[Collected data]
--------------------------------------------------
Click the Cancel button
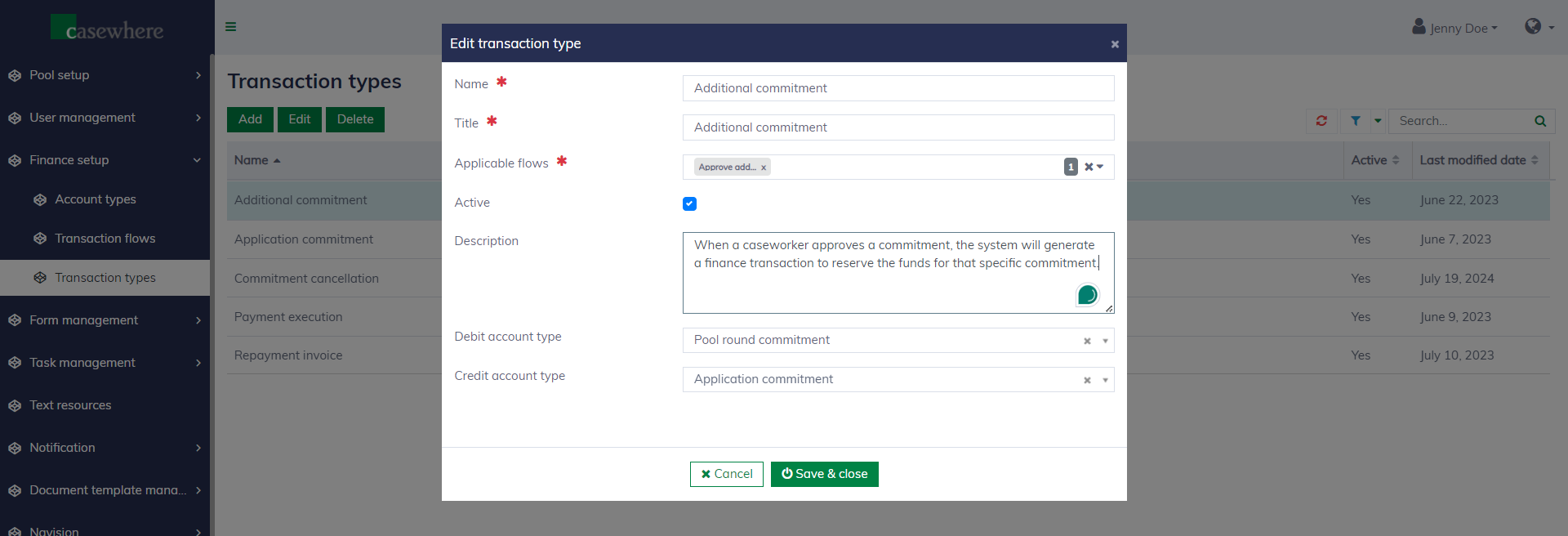1568x536 pixels. (x=726, y=474)
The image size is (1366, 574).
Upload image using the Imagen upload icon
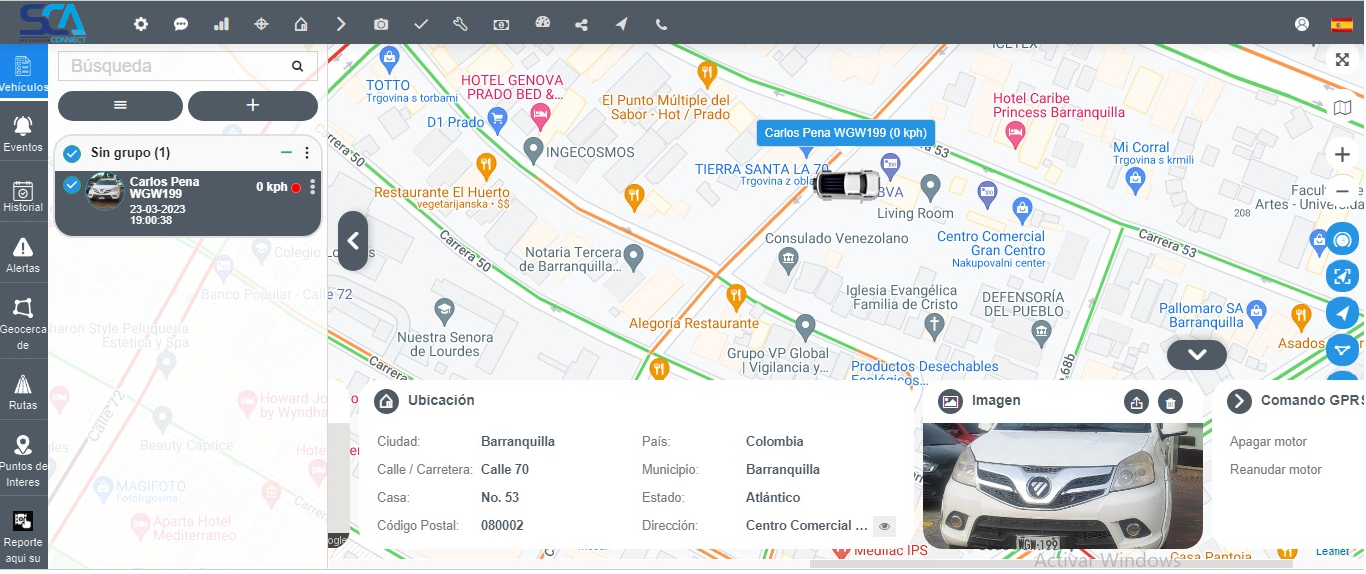point(1136,402)
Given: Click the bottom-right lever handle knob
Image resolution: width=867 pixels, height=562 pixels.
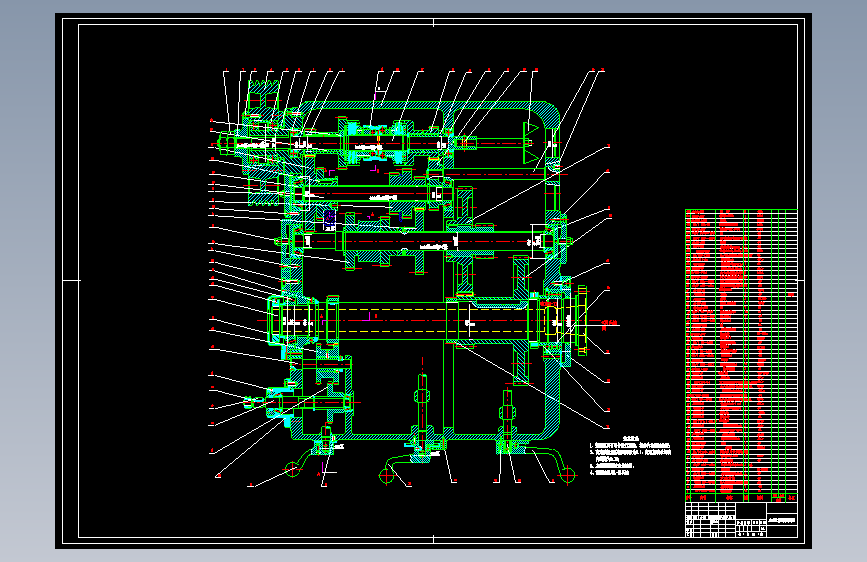Looking at the screenshot, I should click(567, 475).
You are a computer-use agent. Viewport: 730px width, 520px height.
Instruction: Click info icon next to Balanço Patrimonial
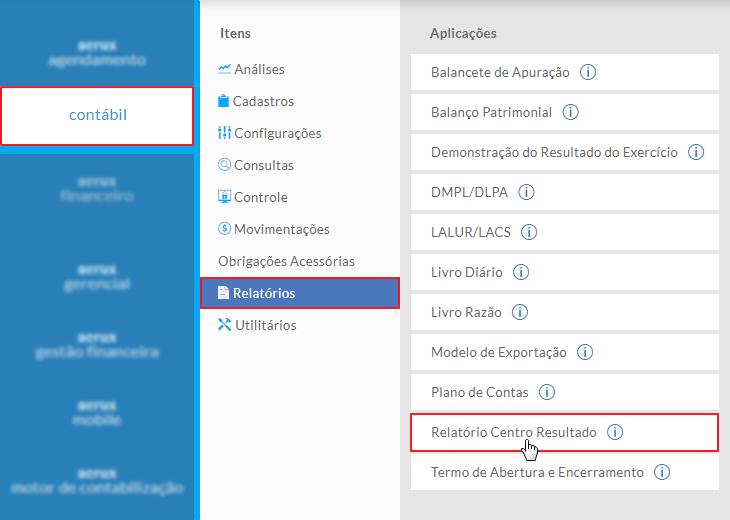click(x=571, y=112)
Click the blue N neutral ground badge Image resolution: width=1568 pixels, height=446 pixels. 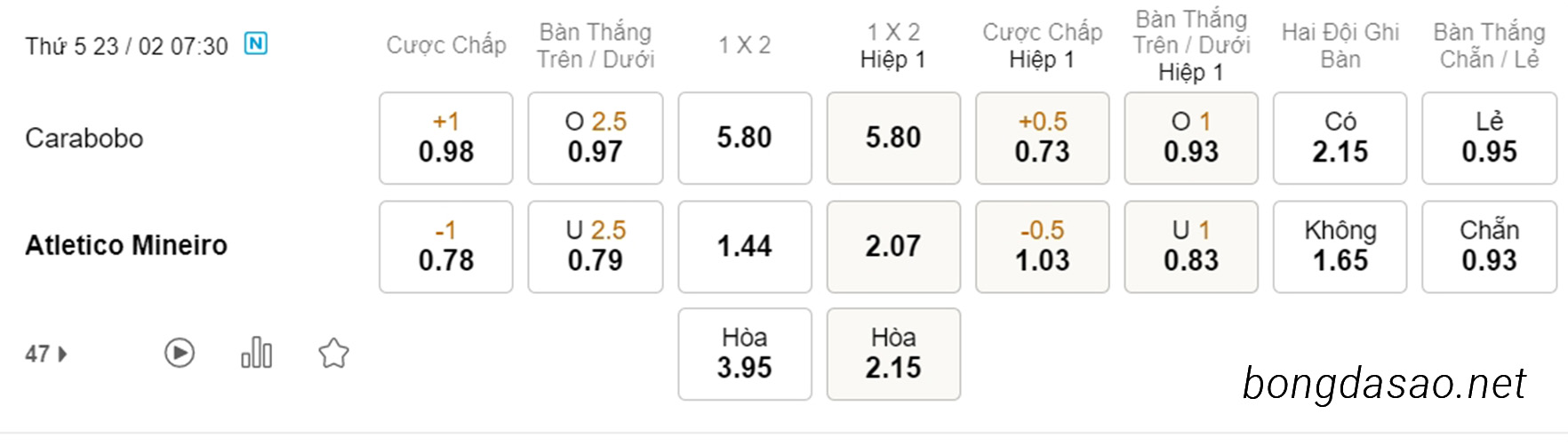tap(256, 44)
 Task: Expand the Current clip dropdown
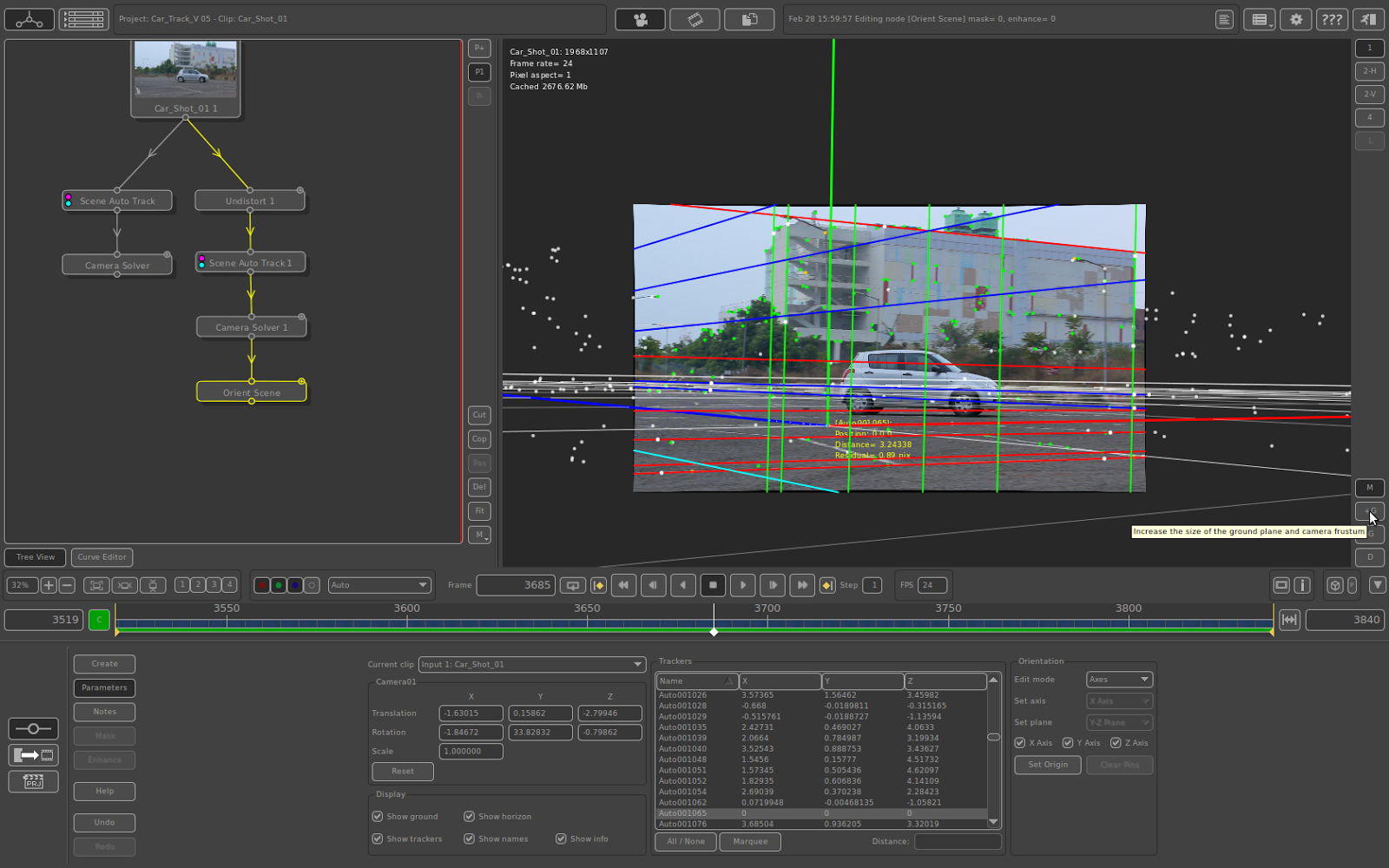532,665
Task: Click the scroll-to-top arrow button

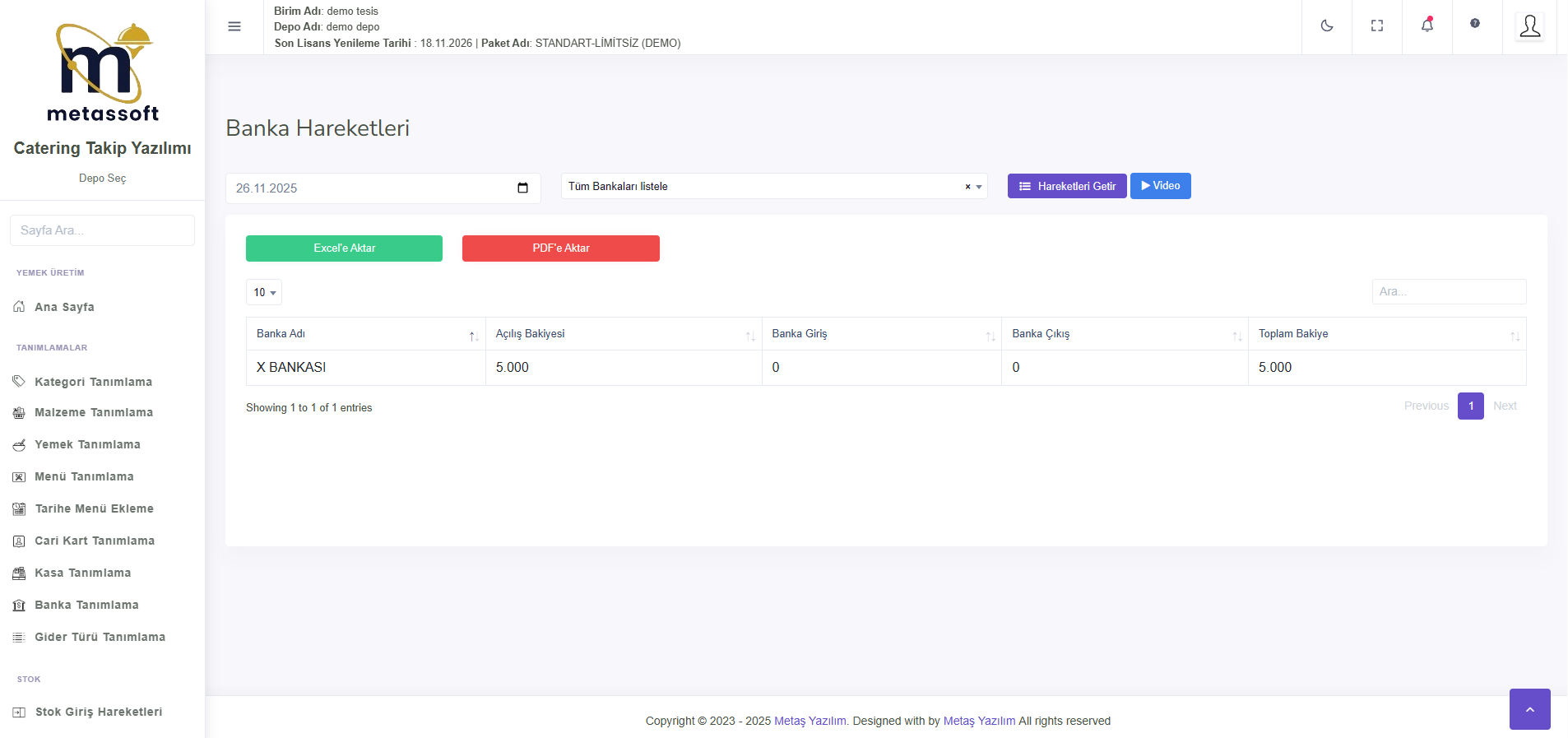Action: pos(1529,709)
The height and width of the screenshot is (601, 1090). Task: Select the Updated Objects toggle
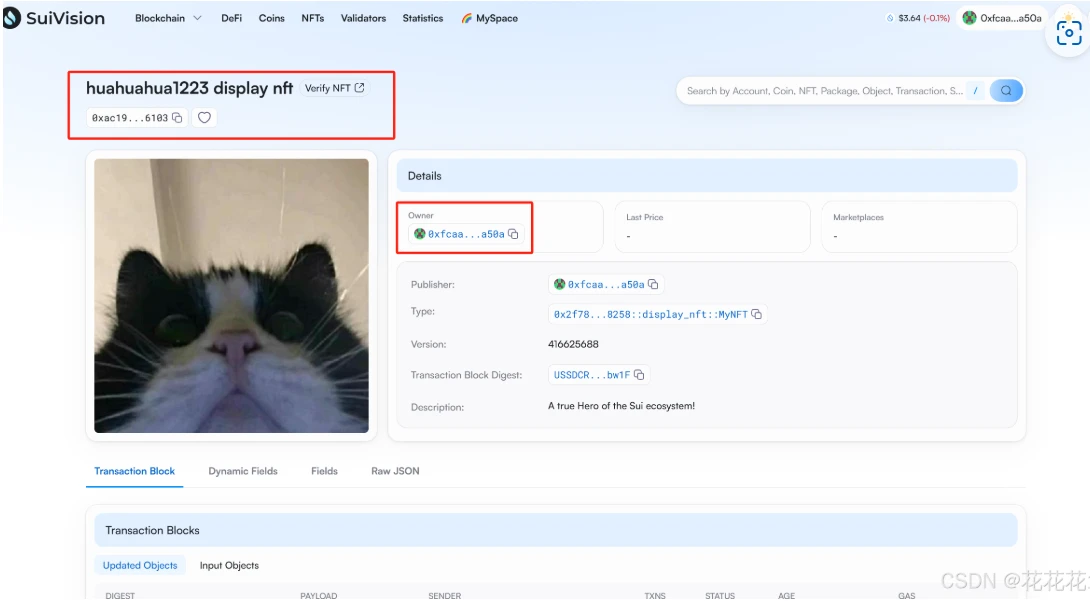pyautogui.click(x=140, y=566)
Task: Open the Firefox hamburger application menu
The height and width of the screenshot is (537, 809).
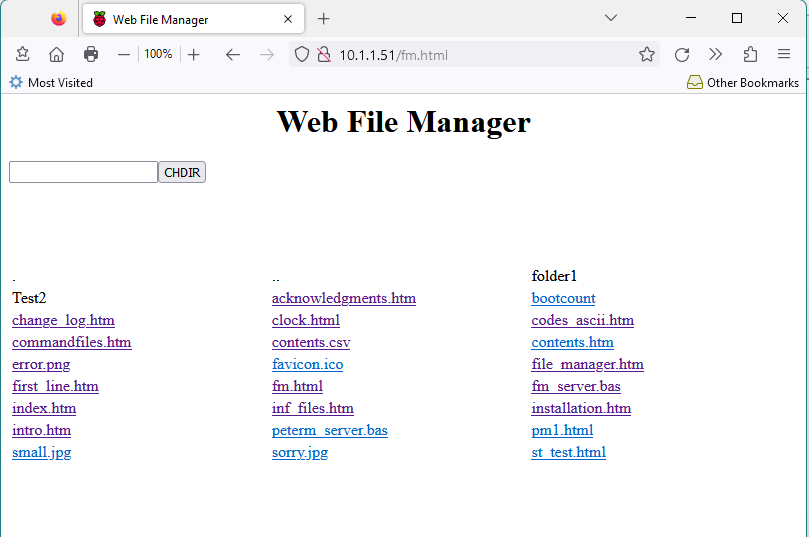Action: pyautogui.click(x=784, y=55)
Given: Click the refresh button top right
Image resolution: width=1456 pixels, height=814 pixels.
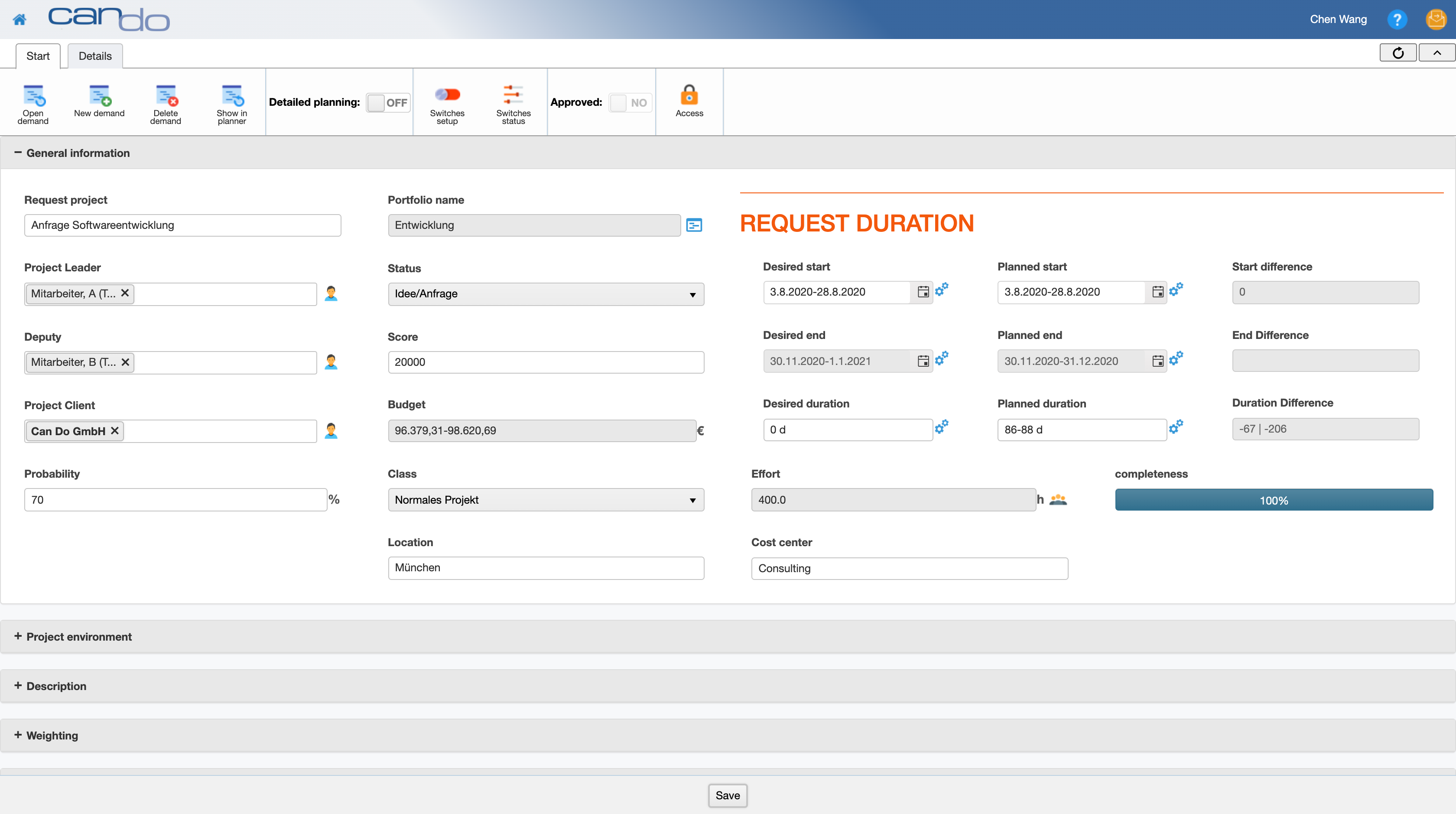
--------------------------------------------------
## Goal of the exercise
The copy should hold exactly the lines from the line containing "The height and width of the screenshot is (601, 1090)." through the last line of the records, both included, and no pictures or other lines.

## Exercise response
The height and width of the screenshot is (601, 1090). Task: Select the Updated Objects toggle
pyautogui.click(x=140, y=566)
Task: Open the Firefox hamburger application menu
The height and width of the screenshot is (537, 809).
Action: pyautogui.click(x=784, y=55)
Given: Click the refresh button top right
Image resolution: width=1456 pixels, height=814 pixels.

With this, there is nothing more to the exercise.